If we include time (hour) in these definitions then we get the following: nautical miles / time = TAS (kts) and fuel / time = fuel flow (USG).
Specific Air Range (TAS / fuel flow)
To achieve the best possible SAR we need to get the best TAS / fuel flow ratio and as fuel flow relates to power we can also say TAS / power ratio.
Engine gross fuel consumption or fuel flow (GFC) depends on how much power is requested related to its specific fuel consumption (SFC), thus GFC = SFC x power. Combining these formula results in: SAR = TAS/power x 1/SFC.
Thus, we need to fly the aircraft to its maximum airframe efficiency TAS / power and engine efficiency 1 / SFC. Maximum airframe efficiency is at the speed for minimum drag/maximum L/D ratio. Usually equal to VY. For aircraft handling the best range speed is about 10% higher, sometimes known as the 'long range cruise speed'.
Altitude
As the minimum drag/maximum L/D ratio doesn't change with altitude (TAS and power required increase by the same amount) so therefore there is no effect on SAR. Even the IAS remains the same. Only tailwinds at altitude could mean an advantage.
Weight
Weight does have its toll on SAR. As weight increases, the angle of attack for the best L/D ratio is at a higher IAS (thus TAS is higher), more speed means more drag and more power is required and it is out of proportion because power = drag x TAS. SAR is lower with an increase of aircraft weight.
Specific Ground Range (GS / fuel flow)
To take into account the distance covered over ground we need to apply the headwind component to the TAS to arrive at groundspeed (GS). It is easy to see that a tailwind favors specific range resulting in a higher SGR. GS is used to find the best SGR, thus GS / fuel flow or GS / power.
Endurance flying
Endurance is obtained when using the least amount of fuel to maintain a given altitude, so in this case time is important and not distance as with range. Which happens when holding for weather or traffic to clear.

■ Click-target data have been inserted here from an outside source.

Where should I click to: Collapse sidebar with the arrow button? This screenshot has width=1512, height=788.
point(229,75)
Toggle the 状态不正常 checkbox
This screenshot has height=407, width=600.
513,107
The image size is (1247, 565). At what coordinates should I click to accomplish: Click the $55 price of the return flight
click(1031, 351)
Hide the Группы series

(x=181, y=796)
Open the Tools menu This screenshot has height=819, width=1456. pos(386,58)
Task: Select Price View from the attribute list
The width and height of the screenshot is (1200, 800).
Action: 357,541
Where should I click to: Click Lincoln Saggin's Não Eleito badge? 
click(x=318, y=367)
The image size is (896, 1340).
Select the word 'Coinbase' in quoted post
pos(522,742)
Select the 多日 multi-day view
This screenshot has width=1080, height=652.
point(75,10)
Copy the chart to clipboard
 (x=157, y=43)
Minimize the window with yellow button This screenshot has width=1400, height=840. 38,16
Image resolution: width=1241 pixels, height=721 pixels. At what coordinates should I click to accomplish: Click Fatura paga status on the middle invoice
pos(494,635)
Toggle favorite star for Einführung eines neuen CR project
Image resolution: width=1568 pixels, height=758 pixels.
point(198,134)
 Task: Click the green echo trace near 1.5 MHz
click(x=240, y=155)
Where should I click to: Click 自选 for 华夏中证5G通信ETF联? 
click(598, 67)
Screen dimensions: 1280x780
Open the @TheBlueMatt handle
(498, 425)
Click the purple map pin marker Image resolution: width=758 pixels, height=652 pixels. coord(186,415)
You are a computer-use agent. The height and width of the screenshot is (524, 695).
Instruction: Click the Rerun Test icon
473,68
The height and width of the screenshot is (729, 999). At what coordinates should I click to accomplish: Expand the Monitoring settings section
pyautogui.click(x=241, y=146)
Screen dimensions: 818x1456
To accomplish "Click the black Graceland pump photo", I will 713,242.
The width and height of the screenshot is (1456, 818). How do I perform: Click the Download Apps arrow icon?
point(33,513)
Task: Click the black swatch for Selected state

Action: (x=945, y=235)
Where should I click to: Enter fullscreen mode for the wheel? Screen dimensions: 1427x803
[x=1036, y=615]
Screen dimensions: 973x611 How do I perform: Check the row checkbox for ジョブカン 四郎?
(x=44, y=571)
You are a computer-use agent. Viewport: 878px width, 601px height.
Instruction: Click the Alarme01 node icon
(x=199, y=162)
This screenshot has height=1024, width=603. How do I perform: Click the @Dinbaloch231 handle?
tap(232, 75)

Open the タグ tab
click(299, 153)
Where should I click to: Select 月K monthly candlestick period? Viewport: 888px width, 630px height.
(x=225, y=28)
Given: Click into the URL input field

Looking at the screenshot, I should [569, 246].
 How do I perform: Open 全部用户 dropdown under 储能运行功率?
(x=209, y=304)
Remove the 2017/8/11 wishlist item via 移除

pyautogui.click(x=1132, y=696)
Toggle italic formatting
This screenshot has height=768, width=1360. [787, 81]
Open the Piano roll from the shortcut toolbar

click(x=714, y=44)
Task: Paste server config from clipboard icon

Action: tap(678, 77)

The speed used for flying endurance is at the bottom of the power required curve, that's almost VX. This is the speed where the aircraft has the minimum sink speed during glide also known as the best glide speed, Vglide. Using minimum power to maintain altitude translates in minimum fuel flow and therefore the maximum time aloft.
Altitude
Maximum endurance is flown at the lowest practical altitude, because endurance is flown at a IAS for a given weight. And as TAS increases (with the same IAS) with height and power = drag x TAS you will need more power (fuel) at a higher altitude thus reducing endurance. Stay low for endurance flying.
Weight
More weight means more power required. Minimum speed increases with a weight increase so endurance suffers. So the message is simple: loose the weight or loose the endurance.